I want to make cheap 3D walls that look like stone walls. I need around 100 feet, so I don't want to use foam board. I am trying to use cardboard (which I can get a lot of), a little paper mache, and carpet roll tubes for the framing (which are also free and plentiful). I do plan on having sections where skulls and bones are imbedded in the walls, like the Twin Dragons ride at Universal Studios. I will use some of the paper mache skulls and bones for that, but I also want to create my version of krough stumps.


----------



## darryl (Mar 23, 2006)

I'm hoping to put up a 8 x 10 carport type tent and make a false facade for the front. When you enter I want the walls to be all foam board with skull heads mounted to them and even some partial skelletons with one that lunges out at the kids. Big project, hope I have the time. One of the jobs we are on has lots of pink foam board they took out of the walls and I'm going to see what they are doing with it. Doubt they will give it away but what have I to lose. An tips on making mache skulls? I'm a paper mache novice.


----------



## Frighteners Entertainment (Jan 24, 2006)

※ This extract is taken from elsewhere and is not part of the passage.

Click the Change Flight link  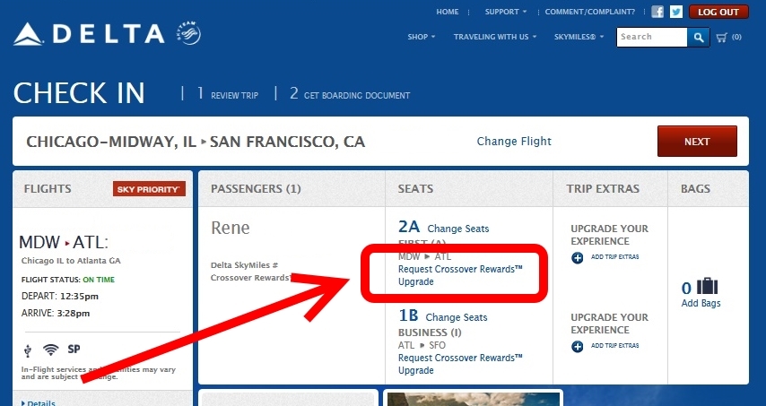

If you don't scare the carp out of the kids you'll be ok. If not, you'll be fixin' your stuff all night.
A, been there done that thing for me. If you scare them hard, they come out of there shoes, into your walls..... call the repair crew in!


----------



## darryl (Mar 23, 2006)

I hear you. One year we found bags of candy, a pager, a shoe and one poor little boy who got yelled at for peeing his pants.


----------



## heresjohnny (Feb 15, 2006)

Okay, we have a 3d wall thread now, and I don't have much to show yet. Give me a week and I'll have something on my site, I have just figured out what I'm going to try for texturing.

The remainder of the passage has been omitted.